Monday, October 08, 2007

Turd Holes

...in which I dodge from subject to subject like a chunk of ham in a pinball machine...

A couple of years ago, during my nausea-filled first trimester of pregnancy with Baby Fangs, I remember teaching a math lesson and making a mistake with a number. I wrote 65,980 on the overhead and then, several seconds later after realizing my error, I changed it to 65, 982. This was more than the uptight, super-organized girls in the class could take, and they moaned and howled for a while because I'd made their notes "messy."

As a super-non-uptight, super non-organized kind of person, I normally am able to deal with this sort of thing by laughing at kids like these, but nausea + hormonal changes + general feeling of "uugggghhhh, being dead would be better than being pregnant" had transformed me into a testy, bloodshot monster. I WASN'T IN THE MOOD, and I let these girls have it.

"Calm the hell down back there!" I snarled, "you'd think it was a freaking famine the way you people are carrying on!" Then, without stopping to think, I found myself plunging headfirst into a rambling and incoherent lecture about the siege of Leningrad. My speech included such inane sentences like: "They were completely surrounded, and it was cold out there!" "The Hermitage caretakers survived by eating art glue and roasted baby!" and (most importantly:) "How did uptight people like you survive such a chaotic time, anyway?? You can't handle ANYTHING without freaking out!" It's been a point of pride for me that, without even knowing I was pregnant, my students did not dismiss my little rant as that of a crazed lunatic but humbly took my point and never complained again when I made a mistake. Which of course, being with child and mentally incapacitated by dreams of meatball stew with whipped cream, I did again and again and again.

I have no clue why I just told you that story.

Oh yeah, uptight people. If there is anything more annoying than an uptight student, it's an uptight student's mom.
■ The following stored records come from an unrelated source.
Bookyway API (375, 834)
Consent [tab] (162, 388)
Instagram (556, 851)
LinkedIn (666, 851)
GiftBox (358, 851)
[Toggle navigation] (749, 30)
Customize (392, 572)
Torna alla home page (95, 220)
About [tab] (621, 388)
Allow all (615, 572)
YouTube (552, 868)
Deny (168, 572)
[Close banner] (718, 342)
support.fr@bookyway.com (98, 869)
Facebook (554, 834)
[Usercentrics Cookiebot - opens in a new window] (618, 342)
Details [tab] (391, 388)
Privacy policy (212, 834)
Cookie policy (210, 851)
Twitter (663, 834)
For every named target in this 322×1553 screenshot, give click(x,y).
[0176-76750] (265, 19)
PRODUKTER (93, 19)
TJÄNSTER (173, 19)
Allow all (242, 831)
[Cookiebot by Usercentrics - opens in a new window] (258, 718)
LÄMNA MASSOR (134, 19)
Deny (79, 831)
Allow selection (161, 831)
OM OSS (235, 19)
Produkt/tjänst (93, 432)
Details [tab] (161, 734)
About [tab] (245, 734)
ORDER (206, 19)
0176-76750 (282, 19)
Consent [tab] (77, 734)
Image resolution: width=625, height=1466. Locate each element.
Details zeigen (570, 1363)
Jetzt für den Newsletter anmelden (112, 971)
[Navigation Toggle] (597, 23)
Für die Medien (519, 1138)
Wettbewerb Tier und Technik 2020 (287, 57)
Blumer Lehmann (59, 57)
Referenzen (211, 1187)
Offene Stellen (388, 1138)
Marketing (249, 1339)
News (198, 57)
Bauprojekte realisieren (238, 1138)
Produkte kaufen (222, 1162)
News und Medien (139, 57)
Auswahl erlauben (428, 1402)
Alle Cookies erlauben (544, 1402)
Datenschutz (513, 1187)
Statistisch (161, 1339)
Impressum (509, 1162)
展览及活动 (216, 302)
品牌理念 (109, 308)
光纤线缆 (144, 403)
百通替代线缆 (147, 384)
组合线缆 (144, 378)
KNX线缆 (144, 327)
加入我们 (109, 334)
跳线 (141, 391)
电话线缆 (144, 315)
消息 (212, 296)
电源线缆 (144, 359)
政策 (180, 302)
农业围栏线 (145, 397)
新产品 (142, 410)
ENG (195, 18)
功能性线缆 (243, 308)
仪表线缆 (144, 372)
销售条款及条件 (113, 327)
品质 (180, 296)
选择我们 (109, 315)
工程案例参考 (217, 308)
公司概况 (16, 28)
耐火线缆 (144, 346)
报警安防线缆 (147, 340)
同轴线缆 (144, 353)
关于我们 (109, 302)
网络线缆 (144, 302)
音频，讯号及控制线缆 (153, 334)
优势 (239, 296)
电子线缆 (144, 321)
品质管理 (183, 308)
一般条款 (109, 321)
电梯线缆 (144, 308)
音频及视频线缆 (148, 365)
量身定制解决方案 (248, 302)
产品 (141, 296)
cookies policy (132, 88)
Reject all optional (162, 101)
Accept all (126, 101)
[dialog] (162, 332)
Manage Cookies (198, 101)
Without giving too many details, (except that one scene involved the words "jerking off" and "banana cream pie" in the same sentence) my careless mouth, slave as it is to my incredibly stupid and unprofessional brain, has let out several verbal faux pas lately that might not sit too well with the moms of my school. I'm currently in a state of uneasy limbo, waiting for one to call. Actually, I'm waiting for several moms to call me right now. It's left me feeling tense and, uncharacteristically, I've found myself indulging in a little retail therapy to help me cope. I've bought a lot of crap that I'm too embarrassed to write about, but I will tell you about this priceless little mini-sculpture I picked up last week at an obscure little art shop in. OK, it was on sale for $12.99 at my local Pier 1 Imports.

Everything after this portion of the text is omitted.